AI

Nous Research just released Nomos 1, an open-source AI that ranks second on the notoriously brutal Putnam math exam

Nous Researchthe san francisco-based artificial intelligence startup, on tuesday released an open-source mathematical reasoning system called Nomos 1 who achieved near-elite human feats this year William Lowell Putnam Mathematical Competitionone of the most prestigious and notoriously difficult math competitions in the world.

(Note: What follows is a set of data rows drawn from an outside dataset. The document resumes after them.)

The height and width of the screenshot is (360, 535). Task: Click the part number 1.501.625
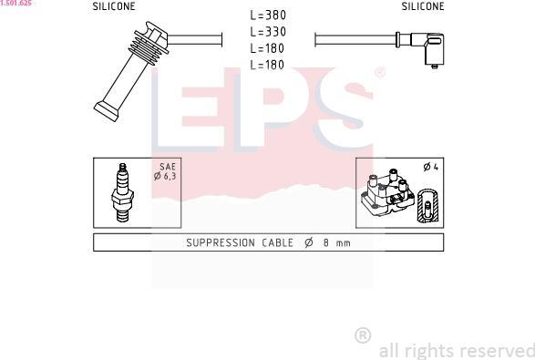point(15,3)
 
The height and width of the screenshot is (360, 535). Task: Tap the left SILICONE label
point(114,6)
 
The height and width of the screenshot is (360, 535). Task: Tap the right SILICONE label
point(423,6)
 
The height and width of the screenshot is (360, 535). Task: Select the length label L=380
point(268,15)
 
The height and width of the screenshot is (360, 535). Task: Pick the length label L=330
point(268,32)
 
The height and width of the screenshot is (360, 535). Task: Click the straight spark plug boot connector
point(131,71)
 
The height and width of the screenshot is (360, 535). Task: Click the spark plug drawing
point(122,192)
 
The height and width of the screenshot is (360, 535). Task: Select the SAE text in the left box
point(168,167)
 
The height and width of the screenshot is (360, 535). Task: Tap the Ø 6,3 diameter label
point(165,176)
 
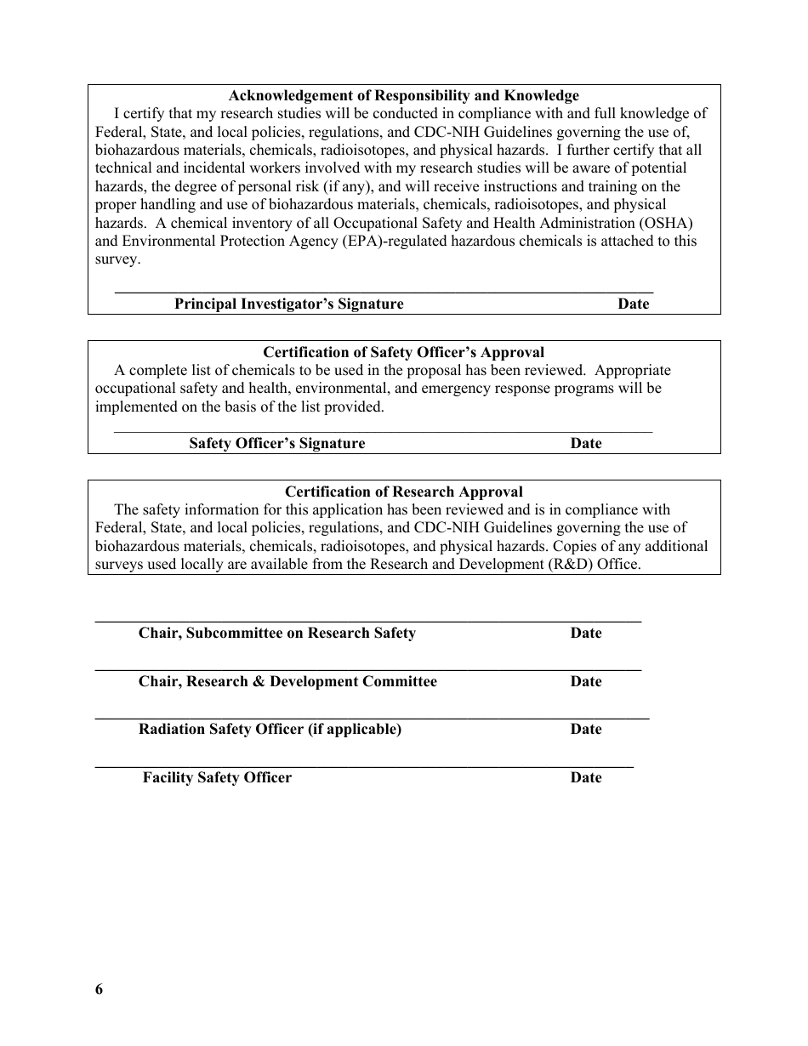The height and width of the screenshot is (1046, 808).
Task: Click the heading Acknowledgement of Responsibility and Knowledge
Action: (x=403, y=95)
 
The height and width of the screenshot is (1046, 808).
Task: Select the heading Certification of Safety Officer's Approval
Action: (x=403, y=352)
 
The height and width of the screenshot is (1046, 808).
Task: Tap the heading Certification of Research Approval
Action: (x=403, y=492)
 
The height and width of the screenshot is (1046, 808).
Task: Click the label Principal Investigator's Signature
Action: (x=289, y=304)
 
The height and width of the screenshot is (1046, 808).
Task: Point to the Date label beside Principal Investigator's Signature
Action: (x=633, y=304)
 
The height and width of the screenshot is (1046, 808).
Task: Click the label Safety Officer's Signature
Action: (x=276, y=443)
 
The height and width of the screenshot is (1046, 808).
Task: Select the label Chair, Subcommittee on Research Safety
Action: (x=277, y=633)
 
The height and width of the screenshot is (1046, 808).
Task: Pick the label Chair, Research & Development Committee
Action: (x=287, y=681)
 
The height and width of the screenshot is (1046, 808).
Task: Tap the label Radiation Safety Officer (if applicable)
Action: (x=270, y=729)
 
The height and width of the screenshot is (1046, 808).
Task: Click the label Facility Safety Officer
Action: (x=217, y=777)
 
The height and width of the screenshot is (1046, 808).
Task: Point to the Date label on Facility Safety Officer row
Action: (x=585, y=777)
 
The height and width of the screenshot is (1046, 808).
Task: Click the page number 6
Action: (x=99, y=989)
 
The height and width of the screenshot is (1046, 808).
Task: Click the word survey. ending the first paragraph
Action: (x=117, y=259)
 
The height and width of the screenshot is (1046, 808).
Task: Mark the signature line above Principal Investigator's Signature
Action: (x=383, y=292)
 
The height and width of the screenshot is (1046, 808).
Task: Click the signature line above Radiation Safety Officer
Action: (x=372, y=719)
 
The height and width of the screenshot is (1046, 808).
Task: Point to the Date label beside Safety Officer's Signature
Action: (x=585, y=443)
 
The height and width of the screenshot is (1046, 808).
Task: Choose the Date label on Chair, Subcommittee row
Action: (x=585, y=633)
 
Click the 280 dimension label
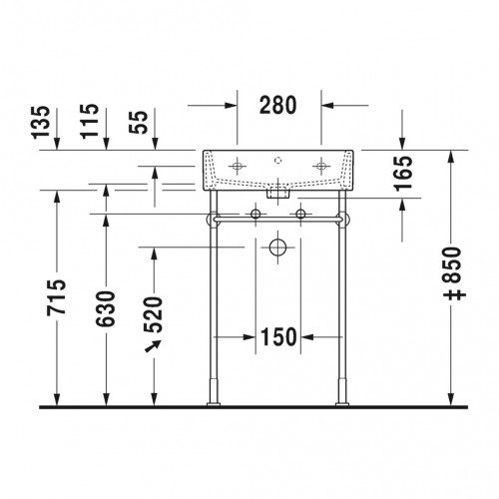coord(277,105)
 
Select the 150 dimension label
coord(278,336)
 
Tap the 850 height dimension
coord(454,272)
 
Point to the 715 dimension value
coord(56,297)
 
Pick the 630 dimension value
coord(105,308)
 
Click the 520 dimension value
coord(154,314)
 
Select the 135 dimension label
coord(41,122)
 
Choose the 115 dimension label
coord(90,121)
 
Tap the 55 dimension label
coord(139,122)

The Putnam is known for its difficulty: while a perfect score is 120, this year’s top score was 90 and the median was just 2. Nomos 1, on the other hand, scored 87 points – a result that the company says would have ranked second out of 3,988 participants in the 2024 competition.

The release marks a turning point in the rapidly increasing race to build AI systems capable of advanced mathematical reasoning. Unlike the massive, compute-intensive models deployed by big tech companies, Nomos 1 achieves its results with a relatively compact architecture: 30 billion parameters of which roughly 3 billion are active at any time, using a mix of expert design based on Alibaba’s Qwen3 model.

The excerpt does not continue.